··· DATA EXTRACTS ···
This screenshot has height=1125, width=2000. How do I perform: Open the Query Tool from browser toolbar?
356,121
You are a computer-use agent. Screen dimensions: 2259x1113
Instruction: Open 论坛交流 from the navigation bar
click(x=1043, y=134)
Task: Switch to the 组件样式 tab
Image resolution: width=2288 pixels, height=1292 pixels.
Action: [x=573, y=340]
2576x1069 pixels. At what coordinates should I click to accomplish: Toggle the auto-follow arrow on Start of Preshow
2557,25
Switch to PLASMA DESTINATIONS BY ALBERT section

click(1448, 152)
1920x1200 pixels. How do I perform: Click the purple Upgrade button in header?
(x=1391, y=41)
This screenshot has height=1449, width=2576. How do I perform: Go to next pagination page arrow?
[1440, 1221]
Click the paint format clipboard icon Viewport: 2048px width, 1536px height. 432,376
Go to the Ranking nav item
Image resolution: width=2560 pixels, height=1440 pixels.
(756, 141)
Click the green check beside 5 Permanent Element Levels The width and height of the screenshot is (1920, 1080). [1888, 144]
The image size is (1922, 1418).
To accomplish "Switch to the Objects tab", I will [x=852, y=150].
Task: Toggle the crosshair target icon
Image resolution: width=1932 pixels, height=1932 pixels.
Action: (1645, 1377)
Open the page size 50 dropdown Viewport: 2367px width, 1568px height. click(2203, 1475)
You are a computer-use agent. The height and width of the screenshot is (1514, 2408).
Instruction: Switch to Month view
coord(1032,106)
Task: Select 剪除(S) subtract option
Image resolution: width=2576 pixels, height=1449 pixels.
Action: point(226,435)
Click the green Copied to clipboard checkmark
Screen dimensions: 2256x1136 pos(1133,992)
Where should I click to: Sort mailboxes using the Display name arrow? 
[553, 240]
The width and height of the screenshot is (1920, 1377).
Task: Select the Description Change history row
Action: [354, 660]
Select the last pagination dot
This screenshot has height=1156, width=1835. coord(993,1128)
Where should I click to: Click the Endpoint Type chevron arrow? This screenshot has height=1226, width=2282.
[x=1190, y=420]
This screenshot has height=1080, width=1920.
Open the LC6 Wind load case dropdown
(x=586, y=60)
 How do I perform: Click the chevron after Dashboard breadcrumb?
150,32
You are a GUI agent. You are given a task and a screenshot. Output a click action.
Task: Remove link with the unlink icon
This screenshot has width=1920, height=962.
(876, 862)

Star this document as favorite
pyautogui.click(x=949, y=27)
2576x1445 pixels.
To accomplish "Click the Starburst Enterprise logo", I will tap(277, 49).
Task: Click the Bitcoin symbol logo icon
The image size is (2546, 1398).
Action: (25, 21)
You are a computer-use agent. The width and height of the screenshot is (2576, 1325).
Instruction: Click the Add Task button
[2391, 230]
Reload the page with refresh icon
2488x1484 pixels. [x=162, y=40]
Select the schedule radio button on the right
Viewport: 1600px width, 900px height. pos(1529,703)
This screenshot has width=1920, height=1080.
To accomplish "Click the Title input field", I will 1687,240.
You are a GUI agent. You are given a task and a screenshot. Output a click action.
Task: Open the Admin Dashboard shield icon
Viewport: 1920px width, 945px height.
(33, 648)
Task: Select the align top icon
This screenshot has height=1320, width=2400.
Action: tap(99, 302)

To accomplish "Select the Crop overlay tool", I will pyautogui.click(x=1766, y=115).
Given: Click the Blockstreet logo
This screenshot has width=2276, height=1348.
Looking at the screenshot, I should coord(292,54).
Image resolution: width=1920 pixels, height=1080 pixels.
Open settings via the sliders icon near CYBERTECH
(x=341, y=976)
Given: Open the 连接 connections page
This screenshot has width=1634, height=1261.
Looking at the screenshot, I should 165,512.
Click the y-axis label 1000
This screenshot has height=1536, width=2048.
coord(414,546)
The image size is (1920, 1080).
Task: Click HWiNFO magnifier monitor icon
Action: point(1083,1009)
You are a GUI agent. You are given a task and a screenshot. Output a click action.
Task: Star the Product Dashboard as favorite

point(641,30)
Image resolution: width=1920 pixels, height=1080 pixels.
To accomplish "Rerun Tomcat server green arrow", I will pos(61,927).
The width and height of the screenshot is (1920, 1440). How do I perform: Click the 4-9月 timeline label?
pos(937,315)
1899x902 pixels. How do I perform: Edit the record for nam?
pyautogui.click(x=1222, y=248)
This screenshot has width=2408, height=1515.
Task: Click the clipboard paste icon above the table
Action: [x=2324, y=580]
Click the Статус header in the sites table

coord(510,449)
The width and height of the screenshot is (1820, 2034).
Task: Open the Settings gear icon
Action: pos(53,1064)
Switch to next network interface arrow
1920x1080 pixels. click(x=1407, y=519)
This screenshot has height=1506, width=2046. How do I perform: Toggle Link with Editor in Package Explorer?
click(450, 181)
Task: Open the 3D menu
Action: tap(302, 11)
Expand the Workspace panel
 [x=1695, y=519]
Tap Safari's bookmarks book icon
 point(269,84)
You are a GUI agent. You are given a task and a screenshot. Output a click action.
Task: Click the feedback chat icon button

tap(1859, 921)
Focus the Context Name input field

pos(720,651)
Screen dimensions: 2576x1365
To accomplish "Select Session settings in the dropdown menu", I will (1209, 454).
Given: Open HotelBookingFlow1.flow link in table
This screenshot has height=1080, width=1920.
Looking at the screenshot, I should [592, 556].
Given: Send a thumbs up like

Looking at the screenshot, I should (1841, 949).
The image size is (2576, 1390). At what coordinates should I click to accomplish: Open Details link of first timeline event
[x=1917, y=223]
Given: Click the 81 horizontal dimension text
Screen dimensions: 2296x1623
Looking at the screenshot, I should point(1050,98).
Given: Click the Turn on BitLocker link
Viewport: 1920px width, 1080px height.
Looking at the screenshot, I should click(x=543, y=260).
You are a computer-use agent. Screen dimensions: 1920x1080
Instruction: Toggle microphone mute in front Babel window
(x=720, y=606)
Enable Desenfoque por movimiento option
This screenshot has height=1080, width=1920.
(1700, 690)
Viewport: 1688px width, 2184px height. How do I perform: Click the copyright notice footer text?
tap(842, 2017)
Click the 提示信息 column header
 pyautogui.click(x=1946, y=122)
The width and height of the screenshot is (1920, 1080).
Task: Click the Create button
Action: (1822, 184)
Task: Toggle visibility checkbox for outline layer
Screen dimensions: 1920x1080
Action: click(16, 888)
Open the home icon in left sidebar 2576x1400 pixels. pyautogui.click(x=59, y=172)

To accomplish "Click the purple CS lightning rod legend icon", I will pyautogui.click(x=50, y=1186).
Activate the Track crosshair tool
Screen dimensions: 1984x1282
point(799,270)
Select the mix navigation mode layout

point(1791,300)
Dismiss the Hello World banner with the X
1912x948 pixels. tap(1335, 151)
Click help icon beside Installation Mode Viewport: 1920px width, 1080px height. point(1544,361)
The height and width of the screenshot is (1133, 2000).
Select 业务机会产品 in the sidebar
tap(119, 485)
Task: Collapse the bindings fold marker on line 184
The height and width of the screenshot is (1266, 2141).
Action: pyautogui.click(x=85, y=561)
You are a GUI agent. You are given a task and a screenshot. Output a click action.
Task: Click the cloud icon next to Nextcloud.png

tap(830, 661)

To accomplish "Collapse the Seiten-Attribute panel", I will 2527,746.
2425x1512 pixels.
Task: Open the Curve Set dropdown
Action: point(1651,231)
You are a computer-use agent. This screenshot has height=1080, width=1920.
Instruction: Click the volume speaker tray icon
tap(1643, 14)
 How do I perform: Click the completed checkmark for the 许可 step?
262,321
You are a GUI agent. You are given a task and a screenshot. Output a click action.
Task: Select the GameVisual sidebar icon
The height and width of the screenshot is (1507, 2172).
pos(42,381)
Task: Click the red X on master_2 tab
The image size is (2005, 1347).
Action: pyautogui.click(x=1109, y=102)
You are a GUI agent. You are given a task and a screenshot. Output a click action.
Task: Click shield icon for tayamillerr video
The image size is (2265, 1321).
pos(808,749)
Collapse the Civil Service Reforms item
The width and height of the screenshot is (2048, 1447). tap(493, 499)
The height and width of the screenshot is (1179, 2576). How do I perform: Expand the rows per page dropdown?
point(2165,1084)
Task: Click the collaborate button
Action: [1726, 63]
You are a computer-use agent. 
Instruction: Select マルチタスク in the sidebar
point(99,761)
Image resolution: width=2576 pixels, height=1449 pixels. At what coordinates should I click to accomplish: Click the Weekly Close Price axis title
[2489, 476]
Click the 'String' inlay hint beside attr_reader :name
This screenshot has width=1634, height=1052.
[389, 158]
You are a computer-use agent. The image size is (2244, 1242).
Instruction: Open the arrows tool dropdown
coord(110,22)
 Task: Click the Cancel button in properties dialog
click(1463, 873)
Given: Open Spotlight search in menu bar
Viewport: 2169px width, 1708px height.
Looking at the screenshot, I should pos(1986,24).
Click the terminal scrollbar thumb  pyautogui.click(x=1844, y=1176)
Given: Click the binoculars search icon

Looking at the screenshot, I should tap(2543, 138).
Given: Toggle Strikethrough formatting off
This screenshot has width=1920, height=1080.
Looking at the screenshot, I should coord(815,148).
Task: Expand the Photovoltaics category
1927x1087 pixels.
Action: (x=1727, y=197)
···
Whenever the word "computer" shows up in a line of the entries, copy that line.

### TASK ANSWER
You are a computer-use agent. Screen dimensions: 2259x1113
You are a computer-use agent. The height and width of the screenshot is (1514, 2408).
You are a computer-use agent. The width and height of the screenshot is (2576, 1325).
You are a computer-use agent. Screen dimensions: 1920x1080
You are a computer-use agent. This screenshot has height=1080, width=1920.
You are a computer-use agent. 
You are a computer-use agent. The image size is (2244, 1242).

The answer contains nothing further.